On 2025-07-07 03:05, Richard Biener wrote:
Since the intent of the .ACCESS_WITH_SIZE was to associate the storage
of count with c to prevent reordering, maybe the semantically correct
solution here is that when c is a pointer, the frontend emits:

    _2 = a->c;
    _3 = &a->count;
    _1 = .ACCESS_WITH_SIZE (_2, _3, 1, 0, -1, 0B);
    D.2964 = __builtin_dynamic_object_size (_, 1);

so a->c instead of &a->c.

Yes.  That's what I'd have expected happens?  I thought .ACCESS_WITH_SIZE
annotates the pointer, it doesn't perform an access itself - correct?  Where

Yes.

is .ACCESS_WITH_SIZE documented?  I can't find it documented in the
internals manual, internal-fn.def has

It's documented in tree-object-size.cc as:

/* Compute __builtin_object_size for a CALL to .ACCESS_WITH_SIZE,
   OBJECT_SIZE_TYPE is the second argument from __builtin_object_size.
   The 2nd, 3rd, and the 4th parameters of the call determine the size of
   the CALL:

   2nd argument REF_TO_SIZE: The reference to the size of the object,
3rd argument CLASS_OF_SIZE: The size referenced by the REF_TO_SIZE represents
     0: the number of bytes;
     1: the number of the elements of the object type;
4th argument TYPE_OF_SIZE: A constant 0 with its TYPE being the same as the TYPE
    of the object referenced by REF_TO_SIZE
6th argument: A constant 0 with the pointer TYPE to the original flexible
     array type or pointer field type.

The size of the element can be retrived from the TYPE of the 6th argument
   of the call, which is the pointer to the original flexible array type or
   the type of the original pointer field.  */

which doesn't document the return either. This should have more verbose documentation in the internals, including the rationale for its existence.

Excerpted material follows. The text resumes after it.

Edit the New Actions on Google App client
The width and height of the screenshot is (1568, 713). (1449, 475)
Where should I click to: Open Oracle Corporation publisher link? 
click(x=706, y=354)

/* A function to associate the access size and access mode information
    with the corresponding reference to an object.  It only reads from the
    2nd argument.  */
DEF_INTERNAL_FN (ACCESS_WITH_SIZE, ECF_PURE | ECF_LEAF | ECF_NOTHROW, NULL)

that suggests .ACCESS_WITH_SIZE performs a read on the size.  It doesn't
say what the function returns at all.

In practice the function is a nop, it gets optimized away during RTL expansion. The aim is simply to pretend that the reference of the size may escape pointer to make sure that any preceding updates to size don't get reordered w.r.t. __builtin_dynamic_object_size since the latter could get expanded to that size.

The return value of .ACCESS_WITH_SIZE clobbering PTR (that subsequently gets passed to __builtin_dynamic_object_size) should be sufficient to fully prevent the reordering, it shouldn't have to clobber &PTR, I think.

Is the above only happening
when using __builtin_dynamic_object_size (_1, 1) or also when performing
an actual access like

  return a->c[i];

It is only for __builtin_dynamic_object_size, so it would also include ubsan/object-size sanitizer cases where it generates __builtin_dynamic_object_size calls.